• Problem description:
Reproduce the passage of the Lakera Guard walkthrough from "We define a" to "7lakera_session = setup_lakera_session(lakera_guard_api_key)", word for word.

Load and Validate JSON File

Next we load our data, ensuring it meets the specific structure outlined above.

1def load_and_transform_json(json_file_path: str) -> pd.DataFrame:
2 with open(json_file_path, 'r') as file:
3 data = json.load(file)
4
5 if not isinstance(data, list) or not all(isinstance(item, dict) and 'text' in item and 'label' in item for item in data):
6 raise ValueError("Invalid JSON file structure. Ensure it is a list of dictionaries with 'text' and 'label' keys.")
7
8 return pd.DataFrame(data)

Interacting with Lakera Guard

We define a function to authenticate and establish a persistent connection with the Lakera Guard API. We also create evaluate_lakera_guard to send a prompt and evaluate the result. We are interested in whether Lakera Guard returns flagged:true or flagged:false in its response. Remember, based on our labeled dataset we expect a predicted positive to return true and a predicted negative to return false.

1# Setting up the Lakera Guard session
2def setup_lakera_session(api_key: str) -> requests.Session:
3 session = requests.Session()
4 session.headers.update({"Authorization": f'Bearer {api_key}'})
5 return session
6
7lakera_session = setup_lakera_session(lakera_guard_api_key)
8
9# Evaluate a single prompt with Lakera Guard
10def evaluate_lakera_guard(prompt: str, session: requests.Session, endpoint: str) -> dict:
11 valid_endpoints = ["prompt_injection", "moderation", "pii", "unknown_links"]
12
13 if endpoint not in valid_endpoints:
14 raise ValueError(f"Invalid endpoint specified. Valid endpoints are: {', '.join(valid_endpoints)}")
15
16 request_json = {"input": prompt}
17 response = session.post(f"https://api.lakera.ai/v1/{endpoint}", json=request_json)

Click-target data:
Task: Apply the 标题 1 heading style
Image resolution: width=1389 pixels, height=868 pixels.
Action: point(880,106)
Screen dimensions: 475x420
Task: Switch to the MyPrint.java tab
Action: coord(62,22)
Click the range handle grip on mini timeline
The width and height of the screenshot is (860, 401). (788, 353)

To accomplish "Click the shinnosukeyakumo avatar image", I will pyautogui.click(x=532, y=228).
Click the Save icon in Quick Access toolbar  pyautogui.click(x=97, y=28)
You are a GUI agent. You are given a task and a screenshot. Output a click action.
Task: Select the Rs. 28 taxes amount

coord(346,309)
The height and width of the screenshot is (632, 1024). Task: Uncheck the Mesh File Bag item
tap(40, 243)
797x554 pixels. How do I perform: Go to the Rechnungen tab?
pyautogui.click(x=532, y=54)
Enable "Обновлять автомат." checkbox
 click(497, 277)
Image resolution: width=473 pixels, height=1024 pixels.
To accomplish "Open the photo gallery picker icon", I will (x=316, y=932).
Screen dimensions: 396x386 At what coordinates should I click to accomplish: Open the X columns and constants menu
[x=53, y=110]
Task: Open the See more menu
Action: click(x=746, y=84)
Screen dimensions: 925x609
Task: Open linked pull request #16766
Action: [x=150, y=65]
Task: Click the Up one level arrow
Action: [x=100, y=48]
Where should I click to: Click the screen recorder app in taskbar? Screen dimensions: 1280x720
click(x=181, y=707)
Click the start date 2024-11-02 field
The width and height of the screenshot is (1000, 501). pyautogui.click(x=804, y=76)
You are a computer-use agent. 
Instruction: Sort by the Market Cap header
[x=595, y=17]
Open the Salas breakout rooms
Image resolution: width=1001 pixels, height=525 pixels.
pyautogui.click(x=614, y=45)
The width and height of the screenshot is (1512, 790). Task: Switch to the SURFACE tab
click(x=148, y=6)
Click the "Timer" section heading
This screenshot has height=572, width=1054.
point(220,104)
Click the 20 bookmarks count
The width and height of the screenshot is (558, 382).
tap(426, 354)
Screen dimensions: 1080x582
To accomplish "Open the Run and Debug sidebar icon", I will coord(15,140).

• Final answer:
We define a function to authenticate and establish a persistent connection with the Lakera Guard API. We also create evaluate_lakera_guard to send a prompt and evaluate the result. We are interested in whether Lakera Guard returns flagged:true or flagged:false in its response. Remember, based on our labeled dataset we expect a predicted positive to return true and a predicted negative to return false.

1# Setting up the Lakera Guard session
2def setup_lakera_session(api_key: str) -> requests.Session:
3 session = requests.Session()
4 session.headers.update({"Authorization": f'Bearer {api_key}'})
5 return session
6
7lakera_session = setup_lakera_session(lakera_guard_api_key)